Confina con le frazioni di Curteri, San Vincenzo e Acquarola.
La denominazione "Macerata" (ad maceratam) deriva dalla macerazione della canapa e del lino, attività redditizia in questi luoghi, nei secoli scorsi.
Le prime notizie sulla chiesa locale risalgono al 980.
La chiesa di Maria SS. del Carmine, oggi del Rosario, è gestita dalla confraternita laicale omonima e si data alla prima metà del VI secolo. Essa presenta un'antica navata priva di cappelle e coperta da una volta a botte.

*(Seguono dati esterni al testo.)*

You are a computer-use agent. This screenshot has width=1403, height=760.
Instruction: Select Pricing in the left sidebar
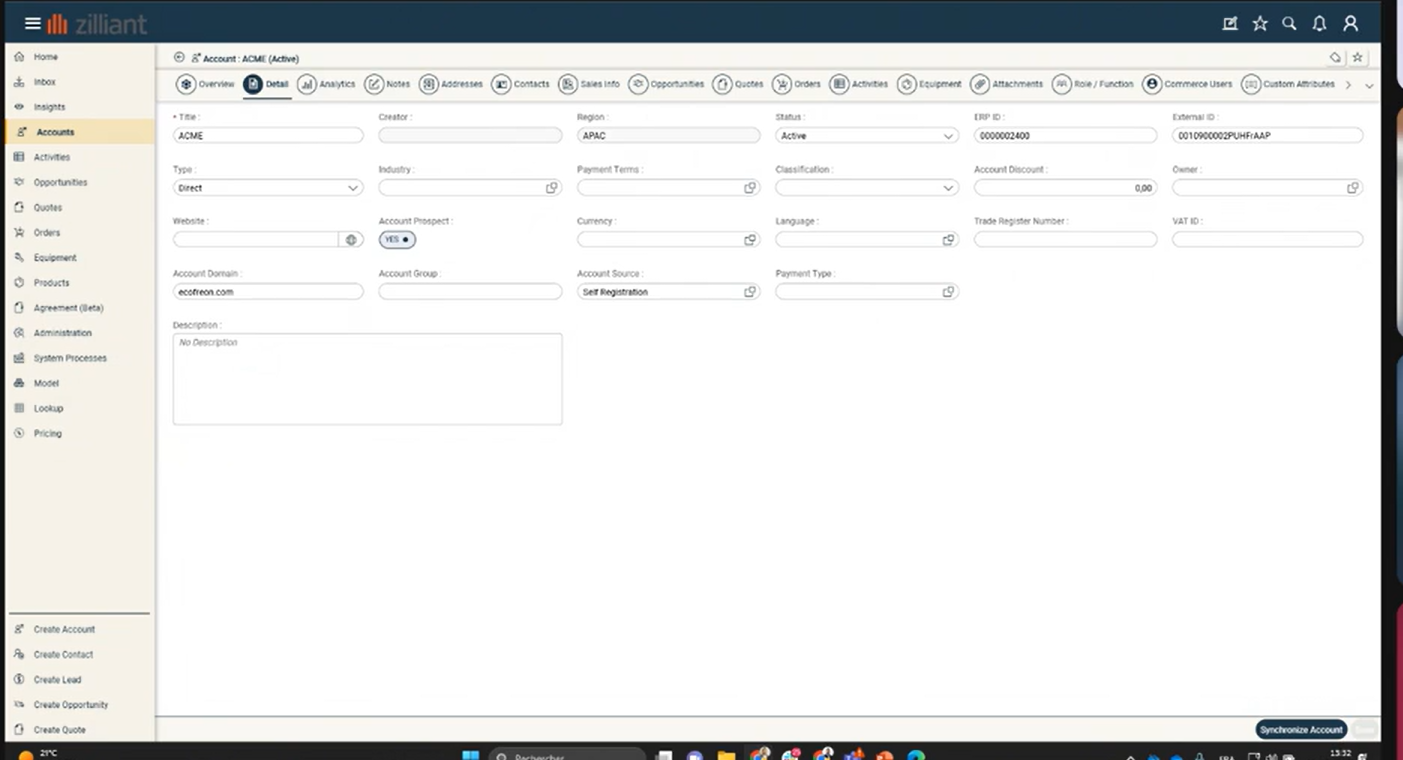[47, 433]
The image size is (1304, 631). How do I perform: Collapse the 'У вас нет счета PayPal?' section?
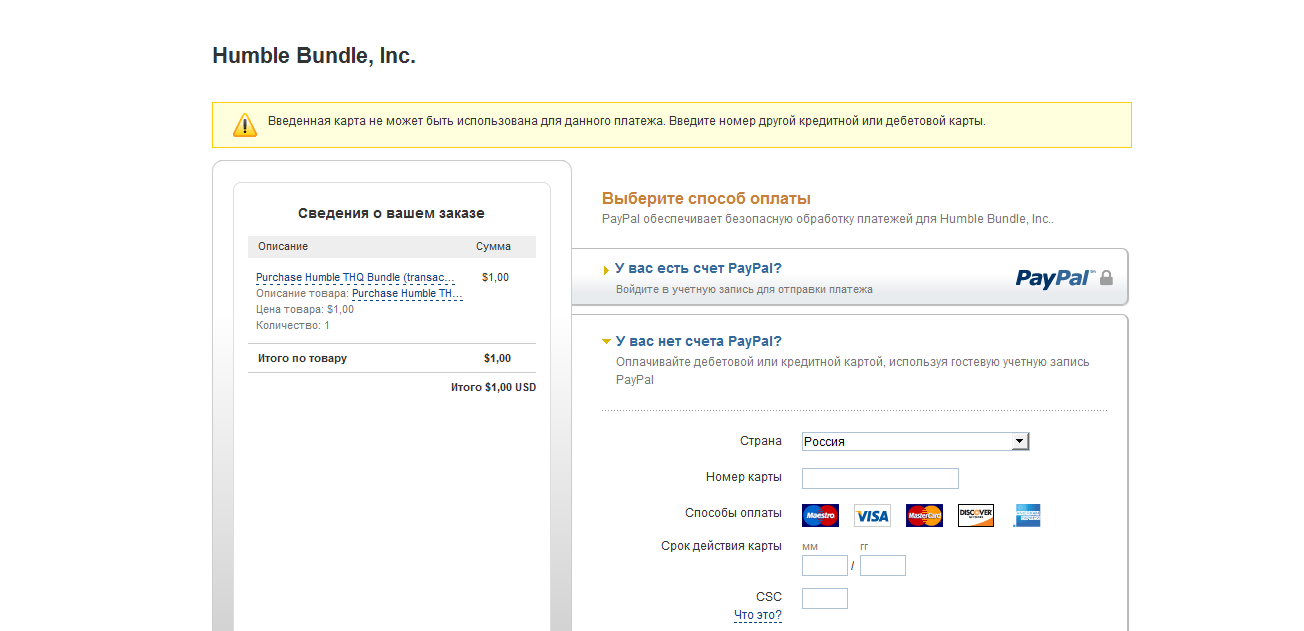click(x=698, y=341)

Organo e campanile della chiesa sono del '700. Di recente sono stati scoperti interessanti affreschi, per lungo tempo nascosti da calce bianca.
La chiesa parrocchiale, dedicata all'Arcangelo Michele, fu fondata in età longobarda e ristrutturata dopo il 1688. Nel 2012 il parroco Don Antonio Sorrentino ha ristrutturato la facciata della chiesa e ricostruito il campanile.
La chiesa di S. Giovanni Battista con un importante monte di pietà, è barocca ad unica navata con volta lavorata a stucco. Vi si conservano tele di Michele Angelo Iannacci, pittore napoletano del XVIII secolo.
Il Romitorio della Santa Croce, su amena collina, è stato ristrutturato di recente.
La Torre romana di Marcello, rimaneggiata nel Medio Evo, è l'unica testimonianza dell'Oppidum Rota.